▶ [RECORDS FOR THIS EXERCISE]
◇ ◇ ◇ ◇ ◇ ◇ ◇

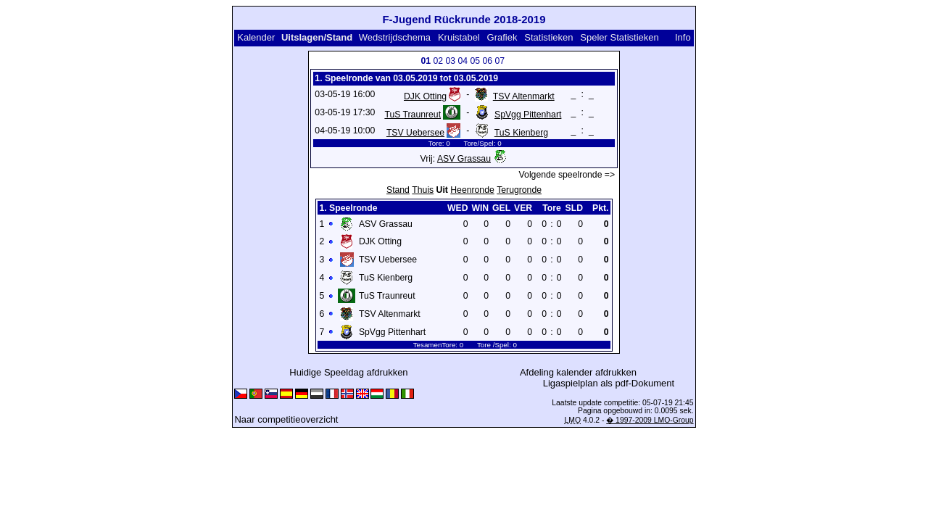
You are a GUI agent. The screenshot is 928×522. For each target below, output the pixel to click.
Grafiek (502, 37)
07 (499, 61)
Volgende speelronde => (567, 175)
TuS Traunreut (412, 114)
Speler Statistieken (619, 37)
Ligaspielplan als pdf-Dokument (608, 383)
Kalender (256, 37)
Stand (398, 190)
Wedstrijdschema (395, 37)
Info (683, 37)
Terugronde (519, 190)
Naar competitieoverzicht (286, 419)
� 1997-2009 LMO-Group (649, 420)
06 (487, 61)
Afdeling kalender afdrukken (578, 372)
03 (450, 61)
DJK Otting (425, 96)
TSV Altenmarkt (524, 96)
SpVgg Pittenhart (527, 114)
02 (438, 61)
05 (475, 61)
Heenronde (472, 190)
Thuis (423, 190)
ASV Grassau (464, 159)
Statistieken (548, 37)
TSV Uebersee (415, 133)
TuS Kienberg (521, 133)
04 (462, 61)
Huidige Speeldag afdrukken (348, 372)
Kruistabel (459, 37)
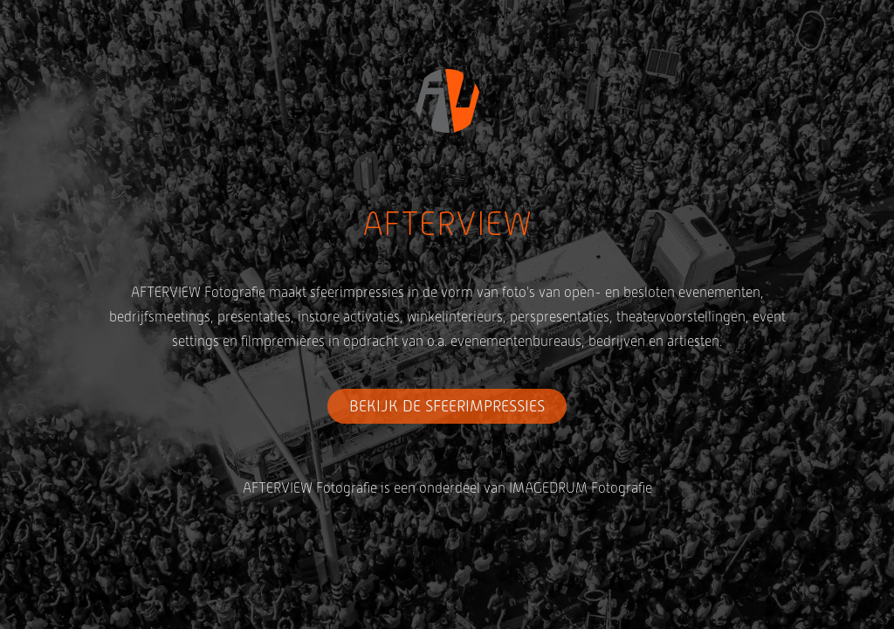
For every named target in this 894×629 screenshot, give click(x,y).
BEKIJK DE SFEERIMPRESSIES (447, 406)
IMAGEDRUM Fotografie (580, 487)
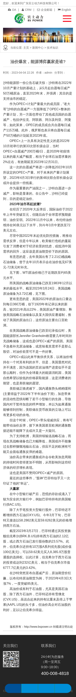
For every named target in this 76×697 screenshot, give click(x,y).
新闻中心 (38, 47)
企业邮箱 (44, 9)
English (64, 9)
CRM (26, 9)
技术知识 (52, 47)
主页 (26, 47)
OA (12, 9)
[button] (65, 17)
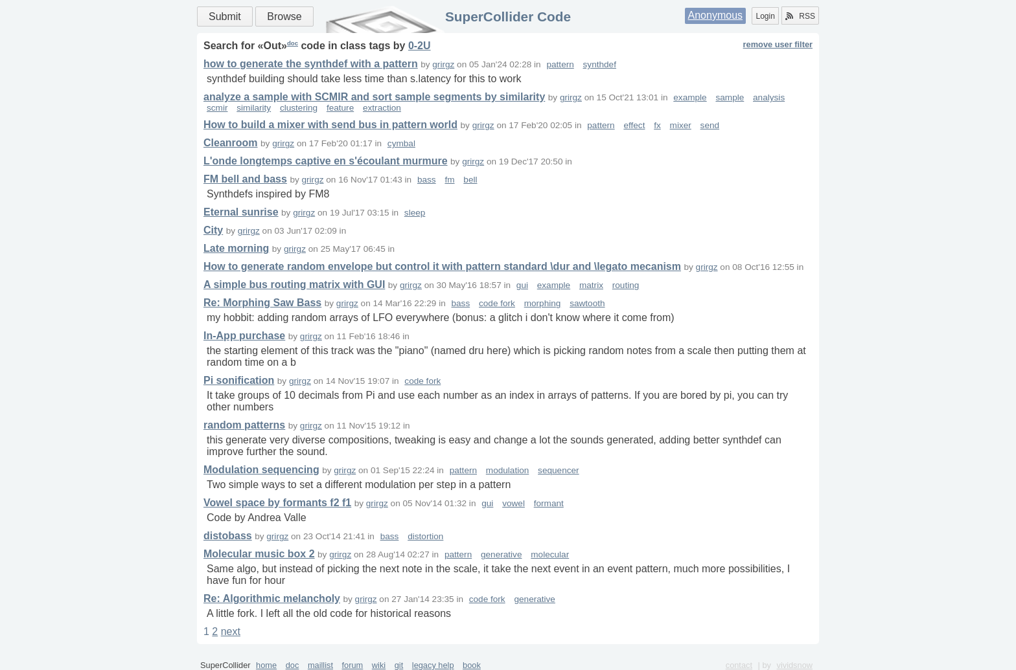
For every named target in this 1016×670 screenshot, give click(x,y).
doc (292, 43)
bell (470, 179)
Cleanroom (230, 142)
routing (626, 285)
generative (501, 554)
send (709, 125)
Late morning (236, 248)
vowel (513, 503)
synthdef (599, 64)
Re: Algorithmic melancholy (271, 598)
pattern (559, 64)
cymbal (401, 143)
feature (340, 108)
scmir (217, 108)
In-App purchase (244, 335)
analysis (769, 97)
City (213, 230)
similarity (254, 108)
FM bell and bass (245, 178)
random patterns (244, 424)
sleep (415, 213)
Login (765, 16)
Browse (284, 16)
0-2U (419, 45)
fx (657, 125)
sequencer (558, 470)
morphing (542, 303)
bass (426, 179)
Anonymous (715, 15)
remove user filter (778, 44)
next (230, 631)
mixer (680, 125)
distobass (227, 535)
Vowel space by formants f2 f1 (277, 502)
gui (522, 285)
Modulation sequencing (261, 469)
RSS (800, 16)
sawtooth (587, 303)
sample (729, 97)
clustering (299, 108)
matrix (591, 285)
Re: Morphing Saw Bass (262, 302)
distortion (425, 536)
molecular (550, 554)
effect (634, 125)
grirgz (443, 64)
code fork (497, 303)
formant (549, 503)
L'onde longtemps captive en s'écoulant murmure (325, 160)
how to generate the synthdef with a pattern (310, 63)
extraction (382, 108)
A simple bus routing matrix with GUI (294, 284)
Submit (225, 16)
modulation (507, 470)
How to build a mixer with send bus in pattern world (330, 124)
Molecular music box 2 (259, 553)
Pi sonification (238, 380)
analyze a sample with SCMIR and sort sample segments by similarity (374, 96)
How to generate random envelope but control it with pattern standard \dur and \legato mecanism (442, 266)
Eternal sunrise (241, 212)
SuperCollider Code (508, 16)
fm (449, 179)
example (689, 97)
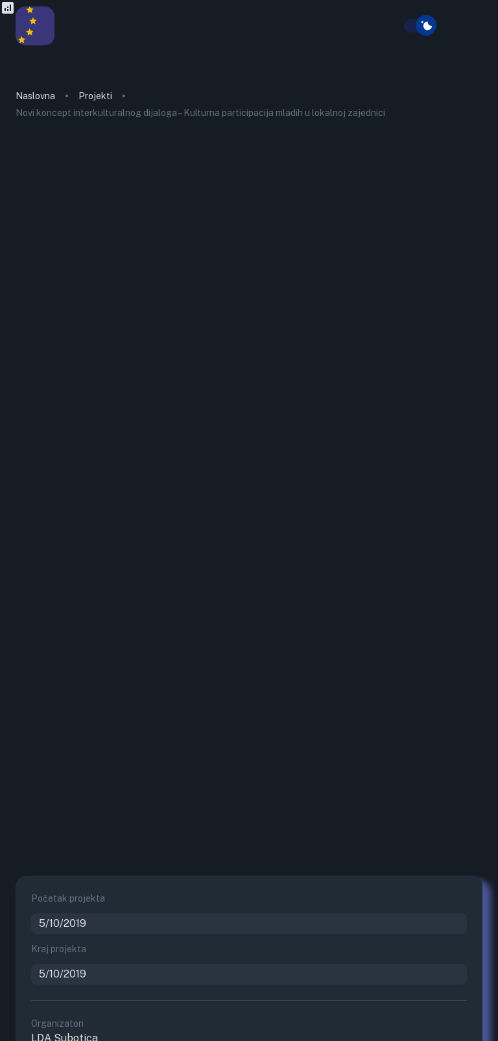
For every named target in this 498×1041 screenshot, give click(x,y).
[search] (396, 26)
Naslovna (35, 96)
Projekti (95, 96)
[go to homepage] (35, 42)
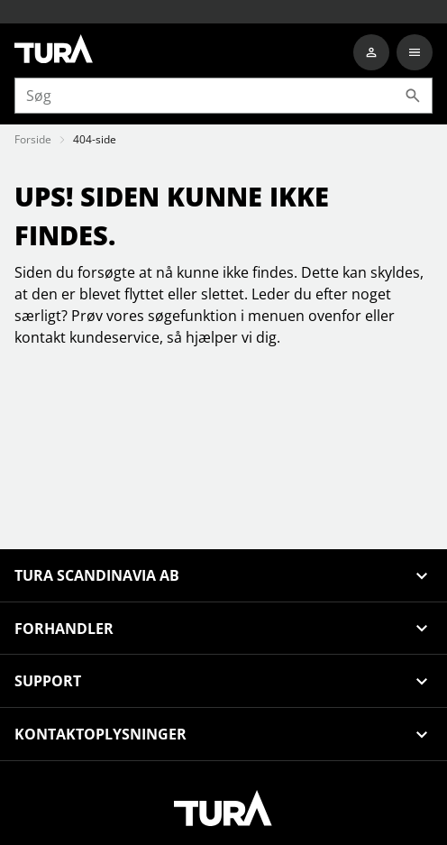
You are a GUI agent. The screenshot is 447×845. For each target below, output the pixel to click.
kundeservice (114, 337)
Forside (32, 139)
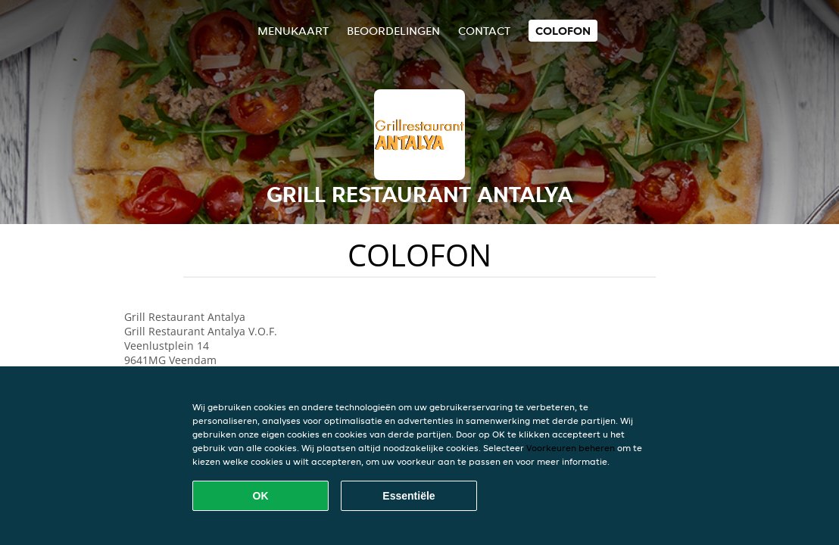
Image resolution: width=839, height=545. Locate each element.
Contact (484, 31)
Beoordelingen (393, 31)
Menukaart (293, 31)
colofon (563, 31)
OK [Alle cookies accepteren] (261, 496)
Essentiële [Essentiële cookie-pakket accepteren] (408, 496)
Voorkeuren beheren (570, 447)
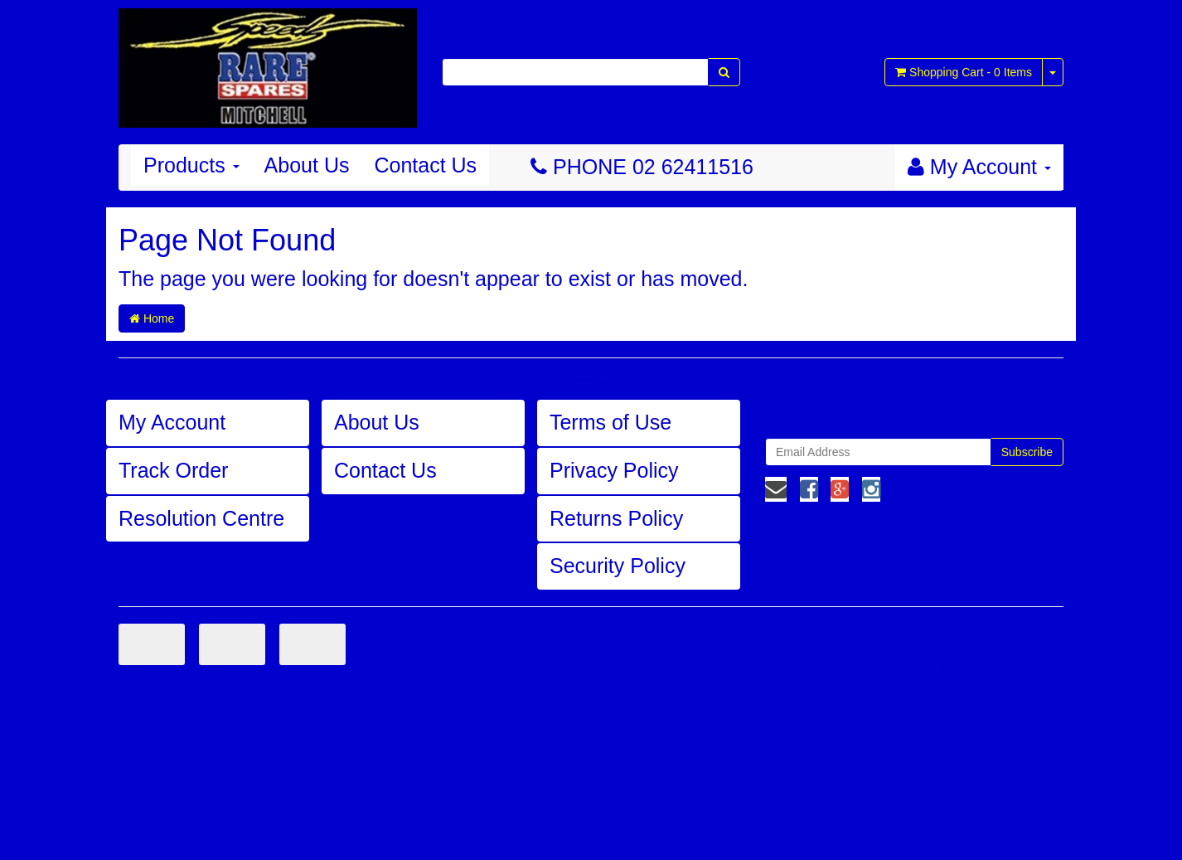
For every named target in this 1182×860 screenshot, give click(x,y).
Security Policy (617, 565)
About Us (307, 165)
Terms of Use (610, 422)
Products (191, 165)
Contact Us (425, 165)
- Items (963, 72)
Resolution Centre (201, 518)
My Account (172, 422)
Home (151, 318)
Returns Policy (616, 518)
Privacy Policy (614, 470)
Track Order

◇ ◇ ◇ ◇ ◇ ◇ ◇

▶ [GOAL OF THE EXERCISE] Reproduce all of the material above word for word, leaving out the pictures.

▶ [ANSWER]
You are a GUI agent. The screenshot is 928×522. For each target below, output the pixel to click.
Grafiek (502, 37)
07 (499, 61)
Volgende speelronde => (567, 175)
TuS Traunreut (412, 114)
Speler Statistieken (619, 37)
Ligaspielplan als pdf-Dokument (608, 383)
Kalender (256, 37)
Stand (398, 190)
Wedstrijdschema (395, 37)
Info (683, 37)
Terugronde (519, 190)
Naar competitieoverzicht (286, 419)
� 1997-2009 LMO-Group (649, 420)
06 (487, 61)
Afdeling kalender afdrukken (578, 372)
03 (450, 61)
DJK Otting (425, 96)
TSV Altenmarkt (524, 96)
SpVgg Pittenhart (527, 114)
02 (438, 61)
05 (475, 61)
Heenronde (472, 190)
Thuis (423, 190)
ASV Grassau (464, 159)
Statistieken (548, 37)
TSV Uebersee (415, 133)
TuS Kienberg (521, 133)
04 (462, 61)
Huidige Speeldag afdrukken (348, 372)
Kruistabel (459, 37)
For every named target in this 894×629 screenshot, give click(x,y).
BEKIJK DE SFEERIMPRESSIES (447, 406)
IMAGEDRUM Fotografie (580, 487)
For every named target in this 76×697 screenshot, give click(x,y).
新闻中心 (38, 47)
企业邮箱 (44, 9)
English (64, 9)
CRM (26, 9)
技术知识 (52, 47)
主页 (26, 47)
OA (12, 9)
[button] (65, 17)
For every named target in this 1016×670 screenshot, give click(x,y).
doc (292, 43)
bell (470, 179)
Cleanroom (230, 142)
routing (626, 285)
generative (501, 554)
send (709, 125)
Late morning (236, 248)
vowel (513, 503)
synthdef (599, 64)
Re: Algorithmic melancholy (271, 598)
pattern (559, 64)
cymbal (401, 143)
feature (340, 108)
scmir (217, 108)
In-App purchase (244, 335)
analysis (769, 97)
City (213, 230)
similarity (254, 108)
FM bell and bass (245, 178)
random patterns (244, 424)
sleep (415, 213)
Login (765, 16)
Browse (284, 16)
0-2U (419, 45)
fx (657, 125)
sequencer (558, 470)
morphing (542, 303)
bass (426, 179)
Anonymous (715, 15)
remove user filter (778, 44)
next (230, 631)
mixer (680, 125)
distobass (227, 535)
Vowel space by formants f2 f1 (277, 502)
gui (522, 285)
Modulation sequencing (261, 469)
RSS (800, 16)
sawtooth (587, 303)
sample (729, 97)
clustering (299, 108)
matrix (591, 285)
Re: Morphing Saw Bass (262, 302)
distortion (425, 536)
molecular (550, 554)
effect (634, 125)
grirgz (443, 64)
code fork (497, 303)
formant (549, 503)
L'onde longtemps captive en s'écoulant murmure (325, 160)
how to generate the synthdef with a pattern (310, 63)
extraction (382, 108)
A simple bus routing matrix with GUI (294, 284)
Submit (225, 16)
modulation (507, 470)
How to build a mixer with send bus in pattern world (330, 124)
Molecular music box 2 (259, 553)
Pi sonification (238, 380)
analyze a sample with SCMIR and sort sample segments by similarity (374, 96)
How to generate random envelope but control it with pattern standard \dur and \legato mecanism (442, 266)
Eternal sunrise (241, 212)
SuperCollider Code (508, 16)
fm (449, 179)
example (689, 97)
For every named target in this 498×1041 screenshot, give click(x,y).
[search] (396, 26)
Naslovna (35, 96)
Projekti (95, 96)
[go to homepage] (35, 42)
You are a GUI agent. The screenshot is 447×845. For each target below, output the pixel to click.
kundeservice (114, 337)
Forside (32, 139)
Image resolution: width=839, height=545. Locate each element.
Contact (484, 31)
Beoordelingen (393, 31)
Menukaart (293, 31)
colofon (563, 31)
OK [Alle cookies accepteren] (261, 496)
Essentiële [Essentiële cookie-pakket accepteren] (408, 496)
Voorkeuren beheren (570, 447)
For every named target in this 1182×860 screenshot, give click(x,y).
Security Policy (617, 565)
About Us (307, 165)
Terms of Use (610, 422)
Products (191, 165)
Contact Us (425, 165)
- Items (963, 72)
Resolution Centre (201, 518)
My Account (172, 422)
Home (151, 318)
Returns Policy (616, 518)
Privacy Policy (614, 470)
Track Order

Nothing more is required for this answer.